How to convert Spark data frame to Pandas and back in Kedro?

I'm trying to understand what is the optimal way in Kedro to convert Spark dataframe coming out of one node into Pandas required as input for another node without creating a redundant conversion step.

Solution

Kedro currently supports 2 strategies for that:

Using Transcoding feature

This requires one to define two DataCatalog entries for the same dataset, working with the same file in a common format (Parquet, JSON, CSV, etc.), in your catalog.yml:

my_dataframe@spark:
  type: kedro.contrib.io.pyspark.SparkDataSet
  filepath: data/02_intermediate/data.parquet

my_dataframe@pandas:
  type: ParquetLocalDataSet
  filepath: data/02_intermediate/data.parquet

And then use them in the pipeline like this:

Pipeline([
    node(my_func1, "spark_input", "my_dataframe@spark"),
    node(my_func2, "my_dataframe@pandas", "output"),
])

In this case, kedro understands that my_dataframe is the same dataset in both cases and resolves the node execution order properly.

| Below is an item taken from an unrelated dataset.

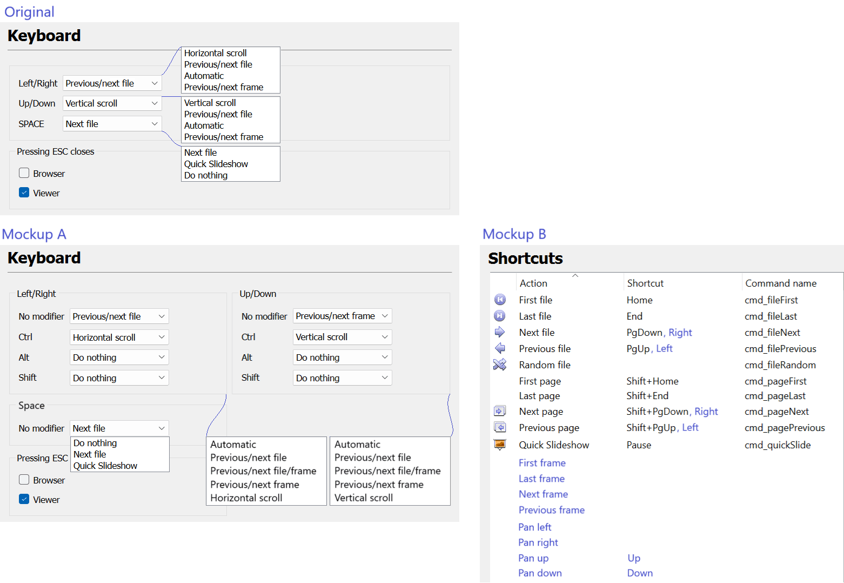844x583 pixels.
Task: Click the Next file arrow icon
Action: coord(500,332)
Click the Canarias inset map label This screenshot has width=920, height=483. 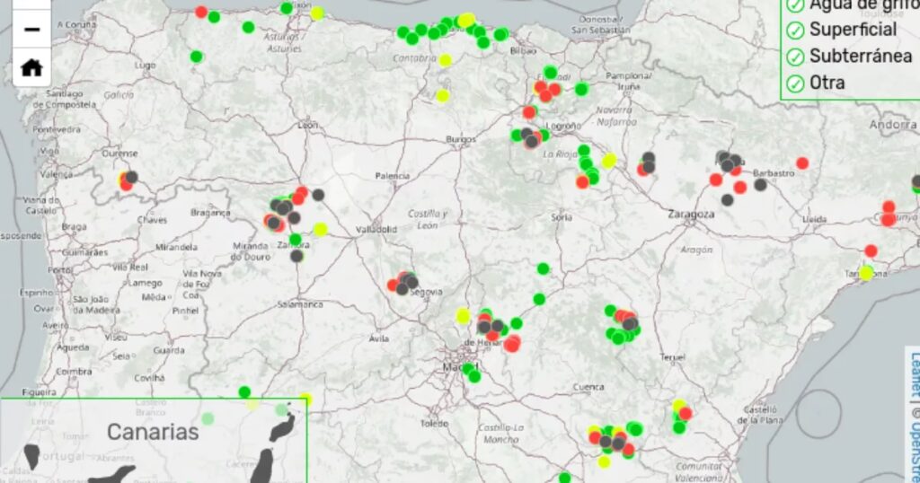[x=153, y=432]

At the same time, kedro would use the SparkDataSet implementation for saving and ParquetLocalDataSet for loading, so the first node should output pyspark.sql.DataFrame, while the second node would receive a pandas.Dataframe.

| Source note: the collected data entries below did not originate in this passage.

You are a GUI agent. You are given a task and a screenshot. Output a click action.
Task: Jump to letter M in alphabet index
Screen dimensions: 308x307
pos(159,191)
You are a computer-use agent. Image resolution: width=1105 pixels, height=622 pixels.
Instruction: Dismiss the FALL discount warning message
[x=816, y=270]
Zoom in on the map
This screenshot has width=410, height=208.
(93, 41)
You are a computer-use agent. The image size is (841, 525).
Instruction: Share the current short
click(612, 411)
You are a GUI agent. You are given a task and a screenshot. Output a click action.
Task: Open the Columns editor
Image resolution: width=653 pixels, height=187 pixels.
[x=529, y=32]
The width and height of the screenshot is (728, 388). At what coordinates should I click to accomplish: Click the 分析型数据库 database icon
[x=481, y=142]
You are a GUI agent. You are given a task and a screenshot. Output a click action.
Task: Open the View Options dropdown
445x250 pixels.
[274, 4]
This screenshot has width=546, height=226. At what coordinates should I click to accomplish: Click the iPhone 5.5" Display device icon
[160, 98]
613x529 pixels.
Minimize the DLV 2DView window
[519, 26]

Using Pandas to Spark and Spark to Pandas node decorators

Note: Spark <-> Pandas in-memory conversion is notorious for its memory demands, so this is a viable option only if the dataframe is known to be small.

One can decorate the node as per the docs:

from spark import get_spark
from kedro.contrib.decorators import pandas_to_spark

@pandas_to_spark(spark_session)
def my_func3(data):
    data.show() # data is pyspark.sql.DataFrame

Or even the whole pipeline:

Pipeline([
    node(my_func4, "pandas_input", "some_output"),
    ...
]).decorate(pandas_to_spark)